Therapy for melanoma is based on the
Breslow thickness, the presence of ulceration, and the mitotic rate of the
primary tumor. The standard of care is to perform a wide local excision with
varying margins of skin based on the criteria described previously. Melanoma in
situ is treated surgically by wide local excision with 5-mm margins.
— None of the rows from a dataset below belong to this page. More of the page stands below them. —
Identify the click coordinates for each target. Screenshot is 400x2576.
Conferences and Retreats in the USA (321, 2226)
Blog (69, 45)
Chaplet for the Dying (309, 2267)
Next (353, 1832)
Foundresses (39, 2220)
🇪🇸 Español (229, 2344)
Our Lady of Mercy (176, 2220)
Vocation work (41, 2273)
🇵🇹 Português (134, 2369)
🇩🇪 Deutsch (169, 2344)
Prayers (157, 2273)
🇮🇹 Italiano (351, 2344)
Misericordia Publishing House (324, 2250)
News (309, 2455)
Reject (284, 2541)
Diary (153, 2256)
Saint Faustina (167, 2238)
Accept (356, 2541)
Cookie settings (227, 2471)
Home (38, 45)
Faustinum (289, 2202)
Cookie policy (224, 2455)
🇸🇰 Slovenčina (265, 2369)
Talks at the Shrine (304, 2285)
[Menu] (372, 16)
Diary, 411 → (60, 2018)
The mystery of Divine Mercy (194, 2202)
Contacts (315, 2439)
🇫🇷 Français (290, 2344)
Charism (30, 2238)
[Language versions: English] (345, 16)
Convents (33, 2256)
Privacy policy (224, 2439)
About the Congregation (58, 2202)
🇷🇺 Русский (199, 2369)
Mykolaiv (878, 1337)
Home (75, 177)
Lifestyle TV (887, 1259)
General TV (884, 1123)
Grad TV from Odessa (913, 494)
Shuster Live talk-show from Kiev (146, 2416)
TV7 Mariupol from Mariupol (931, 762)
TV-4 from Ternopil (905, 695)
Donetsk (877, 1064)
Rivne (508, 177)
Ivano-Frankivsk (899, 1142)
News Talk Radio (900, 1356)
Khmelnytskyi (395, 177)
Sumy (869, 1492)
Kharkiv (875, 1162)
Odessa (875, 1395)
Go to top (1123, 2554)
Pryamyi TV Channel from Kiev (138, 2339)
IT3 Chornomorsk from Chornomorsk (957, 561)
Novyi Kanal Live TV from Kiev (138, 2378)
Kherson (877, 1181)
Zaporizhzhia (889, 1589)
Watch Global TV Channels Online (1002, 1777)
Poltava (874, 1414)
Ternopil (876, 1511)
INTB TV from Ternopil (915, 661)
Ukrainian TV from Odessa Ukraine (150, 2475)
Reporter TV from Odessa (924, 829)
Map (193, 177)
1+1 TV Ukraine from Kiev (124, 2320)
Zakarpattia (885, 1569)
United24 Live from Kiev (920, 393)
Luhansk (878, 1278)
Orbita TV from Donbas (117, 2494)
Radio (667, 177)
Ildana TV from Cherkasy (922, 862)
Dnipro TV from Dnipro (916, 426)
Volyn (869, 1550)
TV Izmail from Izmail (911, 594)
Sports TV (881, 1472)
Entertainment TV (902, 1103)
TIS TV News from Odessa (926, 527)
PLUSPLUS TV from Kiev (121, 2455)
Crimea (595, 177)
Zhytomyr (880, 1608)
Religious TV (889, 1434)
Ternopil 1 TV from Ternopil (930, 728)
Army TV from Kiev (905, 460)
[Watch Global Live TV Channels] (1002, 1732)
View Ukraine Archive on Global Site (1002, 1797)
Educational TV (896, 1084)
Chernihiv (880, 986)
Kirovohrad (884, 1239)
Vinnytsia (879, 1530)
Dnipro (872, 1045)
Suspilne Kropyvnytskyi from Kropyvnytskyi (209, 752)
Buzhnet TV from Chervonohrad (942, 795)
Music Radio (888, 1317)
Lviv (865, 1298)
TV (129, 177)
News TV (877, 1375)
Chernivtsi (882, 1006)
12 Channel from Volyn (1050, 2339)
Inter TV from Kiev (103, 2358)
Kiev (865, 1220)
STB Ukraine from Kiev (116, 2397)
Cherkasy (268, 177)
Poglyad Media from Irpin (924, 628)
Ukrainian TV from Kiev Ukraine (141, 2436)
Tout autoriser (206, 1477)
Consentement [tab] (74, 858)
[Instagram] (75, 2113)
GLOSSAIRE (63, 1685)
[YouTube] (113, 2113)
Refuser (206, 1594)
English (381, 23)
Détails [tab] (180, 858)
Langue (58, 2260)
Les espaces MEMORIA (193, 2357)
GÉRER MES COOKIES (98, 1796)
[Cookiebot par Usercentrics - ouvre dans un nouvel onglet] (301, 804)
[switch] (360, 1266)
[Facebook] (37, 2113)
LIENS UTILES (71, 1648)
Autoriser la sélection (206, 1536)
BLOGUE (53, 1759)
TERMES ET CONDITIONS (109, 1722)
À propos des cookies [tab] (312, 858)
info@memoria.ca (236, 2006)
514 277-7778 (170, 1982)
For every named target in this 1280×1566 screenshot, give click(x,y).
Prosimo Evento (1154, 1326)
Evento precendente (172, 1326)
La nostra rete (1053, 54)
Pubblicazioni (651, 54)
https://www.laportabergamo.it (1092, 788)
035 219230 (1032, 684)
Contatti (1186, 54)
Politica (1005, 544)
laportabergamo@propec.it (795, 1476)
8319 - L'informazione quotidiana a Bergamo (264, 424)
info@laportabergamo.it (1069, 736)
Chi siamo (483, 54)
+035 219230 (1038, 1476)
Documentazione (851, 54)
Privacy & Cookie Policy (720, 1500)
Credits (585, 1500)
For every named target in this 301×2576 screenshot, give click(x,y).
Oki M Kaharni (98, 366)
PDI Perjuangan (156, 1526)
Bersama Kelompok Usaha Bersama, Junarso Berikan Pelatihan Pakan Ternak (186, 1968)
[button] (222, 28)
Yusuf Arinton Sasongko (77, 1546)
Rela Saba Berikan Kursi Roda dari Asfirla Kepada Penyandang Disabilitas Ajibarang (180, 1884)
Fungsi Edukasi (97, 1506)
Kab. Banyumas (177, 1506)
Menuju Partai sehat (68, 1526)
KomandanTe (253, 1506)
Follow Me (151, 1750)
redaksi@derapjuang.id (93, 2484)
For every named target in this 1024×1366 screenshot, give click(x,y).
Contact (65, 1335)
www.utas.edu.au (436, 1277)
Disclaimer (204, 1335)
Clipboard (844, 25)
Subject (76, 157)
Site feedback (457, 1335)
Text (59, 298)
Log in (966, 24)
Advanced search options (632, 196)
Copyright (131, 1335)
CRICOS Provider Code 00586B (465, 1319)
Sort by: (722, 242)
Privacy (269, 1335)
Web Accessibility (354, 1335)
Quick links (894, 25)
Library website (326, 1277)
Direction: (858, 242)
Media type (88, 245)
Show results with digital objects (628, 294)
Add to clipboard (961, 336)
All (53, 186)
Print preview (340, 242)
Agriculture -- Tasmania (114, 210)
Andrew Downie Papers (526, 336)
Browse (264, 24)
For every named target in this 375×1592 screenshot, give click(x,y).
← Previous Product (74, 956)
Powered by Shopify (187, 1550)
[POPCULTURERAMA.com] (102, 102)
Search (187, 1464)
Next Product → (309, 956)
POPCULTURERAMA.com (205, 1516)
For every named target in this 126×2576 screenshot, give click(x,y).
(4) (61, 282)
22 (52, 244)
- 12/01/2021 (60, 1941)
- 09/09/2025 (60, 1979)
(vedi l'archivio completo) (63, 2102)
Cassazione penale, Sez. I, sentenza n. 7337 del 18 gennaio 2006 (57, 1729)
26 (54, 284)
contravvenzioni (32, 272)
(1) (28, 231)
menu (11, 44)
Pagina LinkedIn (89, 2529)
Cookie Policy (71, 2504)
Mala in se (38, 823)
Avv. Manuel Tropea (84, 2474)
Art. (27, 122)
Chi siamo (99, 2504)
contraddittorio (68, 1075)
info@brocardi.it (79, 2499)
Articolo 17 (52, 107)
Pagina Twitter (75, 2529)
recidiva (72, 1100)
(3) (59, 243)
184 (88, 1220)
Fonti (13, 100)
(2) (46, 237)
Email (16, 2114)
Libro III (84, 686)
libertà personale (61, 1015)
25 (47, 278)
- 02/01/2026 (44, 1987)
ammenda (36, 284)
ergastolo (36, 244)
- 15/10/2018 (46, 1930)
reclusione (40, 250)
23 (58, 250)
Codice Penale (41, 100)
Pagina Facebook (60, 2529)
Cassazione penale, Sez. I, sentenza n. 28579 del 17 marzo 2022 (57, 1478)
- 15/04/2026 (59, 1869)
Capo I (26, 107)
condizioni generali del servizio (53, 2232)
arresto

Sentinel lymph node sampling is
becoming routinely performed in the care of these patients and aids in staging
of the disease. If the patient has a positive sentinel lymph node biopsy for
metastatic melanoma, staging is performed based on positron emission
tomography/computed tomography (PET/CT) scanning and magnetic resonance imaging
(MRI) of the brain. Patients with metastatic disease to local lymph nodes only
are offered a localized lymph node dissection and adjunctive therapy with
interferon. Those with widespread metastatic disease are given various
chemotherapeutic regimens or enrolled into clinical studies. The mortality rate
for stage IV melanoma is very poor. Follow-up for melanoma patients is based on
the stage of disease. The National Comprehensive Cancer Network/National Cancer
Institute (NCCN/NCI has published standardized guidelines for clinicians.